Early years
In January 1976, the Commercial Radio Institute (CRI) of Baltimore announced its intention to file for channel 28. It chose Columbus after passing on prospects in Boston and Louisville, Kentucky.[9] Shortly after, a second application was received by Christian Voice of Central Ohio, owner of Christian radio station WCVO (104.9 FM) in Gahanna, which proposed a religious and family-friendly outlet in contrast to the more traditional independent station format contemplated by the Commercial Radio Institute.[10] FCC administrative law judge David Kraushaar ruled in favor of the Commercial Radio Institute application in October 1979 because Christian Voice of Central Ohio already owned a station in the market.[11] Christian Voice appealed, expressing a desire to sell WCVO if necessary to obtain channel 28.[12] It was unsuccessful in overturning the initial decision at the FCC's review board[13] and with the United States Court of Appeals for the District of Columbia Circuit.[14]
Construction on the station, dubbed WTTE, finally began to move ahead in 1983 after the company secured revenue bonds from Franklin County; work to add channel 28 to WOSU-TV's tower began.[15] However, WTTE was bogged down by continual delays. By October, the station was still months away from air, even though CRI had secured a studio site at 6130 Sunbury Road.[16] Wet weather left the tower site muddy and made it impossible to maneuver heavy equipment, leading the station to scrap an April 1984 planned sign-on.[17]
WTTE began broadcasting on June 1, 1984.[18] It was CRI's third station after independent outlets in Baltimore (WBFF) and Pittsburgh (WPTT-TV). Its format—children's shows, reruns, movies, and religious programs—was familiar to those used to independent stations elsewhere in the country but not so much in Columbus.[19] It also provided an outlet for programming that the local network affiliates passed up, including sporting events not aired by NBC affiliate WCMH-TV (channel 4) and ABC station WTVN-TV (channel 6, now sister station WSYX).[20] WTTE joined the Fox network at its launch in October 1986.[21] That same year, the Commercial Radio Institute broadcasting division took the name Sinclair Broadcast Group
As early as 1989,[23] WTTE officials floated the possibility of airing a 10 p.m. newscast, either by setting up an in-house news department or by partnering with another station. In 1990, general manager Mike Quigley told Columbus Business First that the station was targeting 1991 to debut such a newscast on weeknights, though the $2 million start-up costs had resulted in delays to the plan.[24] A newscast continued to be discussed by Quigley for years.
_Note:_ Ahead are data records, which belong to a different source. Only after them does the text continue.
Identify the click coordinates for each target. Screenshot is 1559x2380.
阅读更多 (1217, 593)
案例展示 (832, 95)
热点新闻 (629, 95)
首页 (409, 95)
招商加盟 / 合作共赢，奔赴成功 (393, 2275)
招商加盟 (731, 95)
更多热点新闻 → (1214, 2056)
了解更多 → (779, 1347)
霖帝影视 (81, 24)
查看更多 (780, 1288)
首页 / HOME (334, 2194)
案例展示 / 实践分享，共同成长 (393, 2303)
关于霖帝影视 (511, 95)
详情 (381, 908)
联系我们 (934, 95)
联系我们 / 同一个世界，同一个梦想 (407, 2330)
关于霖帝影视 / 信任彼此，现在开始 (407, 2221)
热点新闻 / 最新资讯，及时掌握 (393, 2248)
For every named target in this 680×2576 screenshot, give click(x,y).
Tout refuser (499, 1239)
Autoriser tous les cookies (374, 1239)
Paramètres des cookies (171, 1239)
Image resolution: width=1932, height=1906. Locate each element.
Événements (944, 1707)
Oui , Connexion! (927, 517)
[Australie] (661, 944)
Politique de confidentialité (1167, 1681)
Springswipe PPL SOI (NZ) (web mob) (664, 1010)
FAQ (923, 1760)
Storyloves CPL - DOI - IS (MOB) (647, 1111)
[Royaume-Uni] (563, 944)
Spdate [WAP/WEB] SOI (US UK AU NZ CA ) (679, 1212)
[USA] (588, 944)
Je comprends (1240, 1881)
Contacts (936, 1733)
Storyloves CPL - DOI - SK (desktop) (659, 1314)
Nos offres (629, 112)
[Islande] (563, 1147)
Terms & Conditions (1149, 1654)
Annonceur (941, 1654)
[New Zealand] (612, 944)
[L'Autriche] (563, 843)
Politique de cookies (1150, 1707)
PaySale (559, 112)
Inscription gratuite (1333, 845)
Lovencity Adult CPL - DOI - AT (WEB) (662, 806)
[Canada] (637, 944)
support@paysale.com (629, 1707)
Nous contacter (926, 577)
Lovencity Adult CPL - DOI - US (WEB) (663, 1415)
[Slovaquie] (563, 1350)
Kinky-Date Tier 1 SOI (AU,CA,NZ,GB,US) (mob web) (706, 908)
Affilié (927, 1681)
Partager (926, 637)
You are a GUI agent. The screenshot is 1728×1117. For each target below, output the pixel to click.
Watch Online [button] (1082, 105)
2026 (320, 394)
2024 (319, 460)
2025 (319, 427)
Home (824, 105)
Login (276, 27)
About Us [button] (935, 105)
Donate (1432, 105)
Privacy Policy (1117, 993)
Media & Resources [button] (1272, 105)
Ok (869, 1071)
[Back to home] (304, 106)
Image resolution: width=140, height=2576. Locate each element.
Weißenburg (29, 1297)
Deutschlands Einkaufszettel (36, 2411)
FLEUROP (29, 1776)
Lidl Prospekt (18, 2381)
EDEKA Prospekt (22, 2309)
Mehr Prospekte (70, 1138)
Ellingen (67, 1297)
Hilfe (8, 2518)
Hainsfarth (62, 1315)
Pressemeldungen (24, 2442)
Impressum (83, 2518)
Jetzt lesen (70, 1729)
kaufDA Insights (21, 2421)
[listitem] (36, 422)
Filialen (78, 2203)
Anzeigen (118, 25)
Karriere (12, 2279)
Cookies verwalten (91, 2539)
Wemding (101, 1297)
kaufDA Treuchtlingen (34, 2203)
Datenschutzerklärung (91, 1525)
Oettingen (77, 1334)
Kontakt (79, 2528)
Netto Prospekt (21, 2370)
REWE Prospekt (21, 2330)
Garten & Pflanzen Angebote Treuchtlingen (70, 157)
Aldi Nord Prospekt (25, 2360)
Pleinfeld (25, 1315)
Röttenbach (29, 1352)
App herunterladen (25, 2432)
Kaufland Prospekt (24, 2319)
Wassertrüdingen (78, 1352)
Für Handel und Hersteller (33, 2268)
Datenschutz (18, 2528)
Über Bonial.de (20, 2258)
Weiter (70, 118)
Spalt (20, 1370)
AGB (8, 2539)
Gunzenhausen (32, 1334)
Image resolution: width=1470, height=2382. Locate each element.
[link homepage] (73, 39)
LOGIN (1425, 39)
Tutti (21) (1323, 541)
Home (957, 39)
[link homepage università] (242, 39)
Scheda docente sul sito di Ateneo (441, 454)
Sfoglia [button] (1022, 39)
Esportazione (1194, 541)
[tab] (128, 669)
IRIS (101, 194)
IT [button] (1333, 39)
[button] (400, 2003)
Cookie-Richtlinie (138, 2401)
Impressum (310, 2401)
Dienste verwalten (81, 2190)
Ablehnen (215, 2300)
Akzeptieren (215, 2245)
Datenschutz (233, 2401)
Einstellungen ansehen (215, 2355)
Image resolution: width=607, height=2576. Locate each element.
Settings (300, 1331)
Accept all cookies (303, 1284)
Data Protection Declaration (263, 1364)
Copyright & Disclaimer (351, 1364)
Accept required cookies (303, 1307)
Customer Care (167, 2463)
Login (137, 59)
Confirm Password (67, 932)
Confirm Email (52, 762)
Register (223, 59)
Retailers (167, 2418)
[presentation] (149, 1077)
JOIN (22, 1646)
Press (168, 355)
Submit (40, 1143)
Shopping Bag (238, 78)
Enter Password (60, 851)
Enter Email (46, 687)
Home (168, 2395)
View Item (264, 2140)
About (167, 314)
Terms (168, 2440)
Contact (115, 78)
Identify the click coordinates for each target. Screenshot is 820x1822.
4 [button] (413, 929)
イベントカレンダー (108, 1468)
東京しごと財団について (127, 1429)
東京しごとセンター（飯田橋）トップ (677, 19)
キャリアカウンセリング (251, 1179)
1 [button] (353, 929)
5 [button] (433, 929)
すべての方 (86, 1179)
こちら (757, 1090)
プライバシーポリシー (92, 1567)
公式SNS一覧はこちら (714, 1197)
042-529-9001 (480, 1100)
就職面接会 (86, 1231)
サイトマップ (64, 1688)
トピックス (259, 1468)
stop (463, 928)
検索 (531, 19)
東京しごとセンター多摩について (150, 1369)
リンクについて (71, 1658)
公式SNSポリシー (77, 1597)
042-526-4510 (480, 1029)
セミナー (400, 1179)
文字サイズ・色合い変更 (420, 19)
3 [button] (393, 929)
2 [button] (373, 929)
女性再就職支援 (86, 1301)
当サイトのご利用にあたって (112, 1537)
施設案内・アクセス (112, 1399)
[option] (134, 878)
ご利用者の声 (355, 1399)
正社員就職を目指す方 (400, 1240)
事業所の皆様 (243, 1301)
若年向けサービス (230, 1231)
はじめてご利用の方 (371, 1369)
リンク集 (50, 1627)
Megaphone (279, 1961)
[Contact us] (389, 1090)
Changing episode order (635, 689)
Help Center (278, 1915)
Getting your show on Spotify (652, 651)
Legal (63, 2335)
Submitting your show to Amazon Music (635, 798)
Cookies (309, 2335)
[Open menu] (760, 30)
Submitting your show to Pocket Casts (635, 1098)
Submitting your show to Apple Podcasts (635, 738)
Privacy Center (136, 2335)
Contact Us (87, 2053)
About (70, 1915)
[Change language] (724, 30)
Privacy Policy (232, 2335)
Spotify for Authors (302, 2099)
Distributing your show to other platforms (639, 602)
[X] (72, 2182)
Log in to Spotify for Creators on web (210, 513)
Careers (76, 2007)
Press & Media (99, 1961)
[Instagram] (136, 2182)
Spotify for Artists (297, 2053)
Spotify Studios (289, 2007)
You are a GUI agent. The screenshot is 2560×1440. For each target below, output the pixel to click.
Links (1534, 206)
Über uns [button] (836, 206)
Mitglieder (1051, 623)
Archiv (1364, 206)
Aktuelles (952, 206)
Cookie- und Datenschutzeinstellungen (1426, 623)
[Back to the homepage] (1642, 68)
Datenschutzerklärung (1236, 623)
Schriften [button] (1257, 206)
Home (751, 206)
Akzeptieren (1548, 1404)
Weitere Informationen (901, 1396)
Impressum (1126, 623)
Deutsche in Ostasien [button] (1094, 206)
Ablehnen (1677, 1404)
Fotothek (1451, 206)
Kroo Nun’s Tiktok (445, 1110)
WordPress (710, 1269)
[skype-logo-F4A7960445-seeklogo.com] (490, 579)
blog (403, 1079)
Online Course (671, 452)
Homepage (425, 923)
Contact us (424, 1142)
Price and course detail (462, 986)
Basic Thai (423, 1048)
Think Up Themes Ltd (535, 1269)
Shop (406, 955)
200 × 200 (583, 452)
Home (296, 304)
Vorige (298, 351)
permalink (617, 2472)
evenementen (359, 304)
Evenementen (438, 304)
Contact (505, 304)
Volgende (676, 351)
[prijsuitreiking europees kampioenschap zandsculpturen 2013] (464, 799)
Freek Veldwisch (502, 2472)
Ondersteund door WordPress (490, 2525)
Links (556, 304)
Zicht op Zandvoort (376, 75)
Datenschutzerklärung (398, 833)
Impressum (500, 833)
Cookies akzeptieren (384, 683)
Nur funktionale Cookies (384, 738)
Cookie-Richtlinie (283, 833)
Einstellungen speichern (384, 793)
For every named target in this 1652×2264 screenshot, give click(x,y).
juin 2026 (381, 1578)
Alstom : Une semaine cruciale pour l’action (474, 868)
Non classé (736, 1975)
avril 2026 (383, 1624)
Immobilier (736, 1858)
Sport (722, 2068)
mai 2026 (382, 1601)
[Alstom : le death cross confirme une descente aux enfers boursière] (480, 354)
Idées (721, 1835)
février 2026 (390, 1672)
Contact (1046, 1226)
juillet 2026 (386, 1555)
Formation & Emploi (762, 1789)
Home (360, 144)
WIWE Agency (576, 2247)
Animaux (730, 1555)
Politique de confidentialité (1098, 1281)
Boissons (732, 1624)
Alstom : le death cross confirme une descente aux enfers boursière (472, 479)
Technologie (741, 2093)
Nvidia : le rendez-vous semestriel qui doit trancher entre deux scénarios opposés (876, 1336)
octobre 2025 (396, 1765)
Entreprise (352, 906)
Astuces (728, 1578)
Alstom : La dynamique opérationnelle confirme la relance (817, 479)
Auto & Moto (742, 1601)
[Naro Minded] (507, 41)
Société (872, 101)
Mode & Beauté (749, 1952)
When WCMH-TV debuted a 10 p.m. newscast production on WWHO (channel 53) in 1994, observers believed it had been hurried to air to spoil a pending joint venture between WTTE and CBS affiliate WBNS-TV (channel 10), the market's leading local news station.[25]
WTTE became a secondary affiliate of UPN when the network launched in January 1995. UPN programs aired in alternative time slots to not conflict with Fox shows. Where UPN shows aired on Monday and Tuesday nights in the network's first year, WTTE presented the network on Saturday and Sunday.[26] This arrangement ended in January 1998 after WWHO was sold to Paramount Stations Group, the network's owned-and-operated stations division, and added UPN programming to its WB affiliation.[27]
Consolidation with WSYX and newscasts
In 1996, Sinclair Broadcast Group announced the purchase of St. Louis–based River City Broadcasting, which in Columbus owned ABC affiliate WSYX. The deal was soon amended at the behest of federal regulators to omit WSYX, which Sinclair had originally planned to control under a local marketing agreement.[28] In spite of Sinclair not immediately buying WSYX, the station became very important to WTTE. On September 16, 1996, WSYX began producing a newscast for WTTE, Fox News at 10, from its studios.[29] The arrangement was similar to one adopted by Sinclair-owned Fox affiliate WDKY-TV in Lexington, Kentucky, the year prior.[30] It was anchored by Lorene Wagner, a former reporter and anchor for WSYX and WBNS-TV.[31] While it had a dedicated set and news anchors, it drew on WSYX for weather and sports personalities.[32]
Move of Fox to WSYX subchannel
On January 1, 2021, Sinclair quietly sent a letter to cable and satellite providers saying that it had consolidated the Fox affiliations of stations in five markets where it had been on a station operated via an LMA onto Sinclair-owned stations, putting those affiliations directly in Sinclair's control. WTTE was one of the affected stations. While most markets transitioned on that day, the transition of WTTE–Fox's programming schedule onto WSYX's spectrum took place on January 7,[47] the day WWHO-TV became the market's ATSC 3.0 lighthouse station.[48] On that date, Fox 28 moved to WSYX 6.3. It was broadcast from both WSYX and WTTE until February 3, when WTTE's main signal switched to the Sinclair-owned TBD network.[49]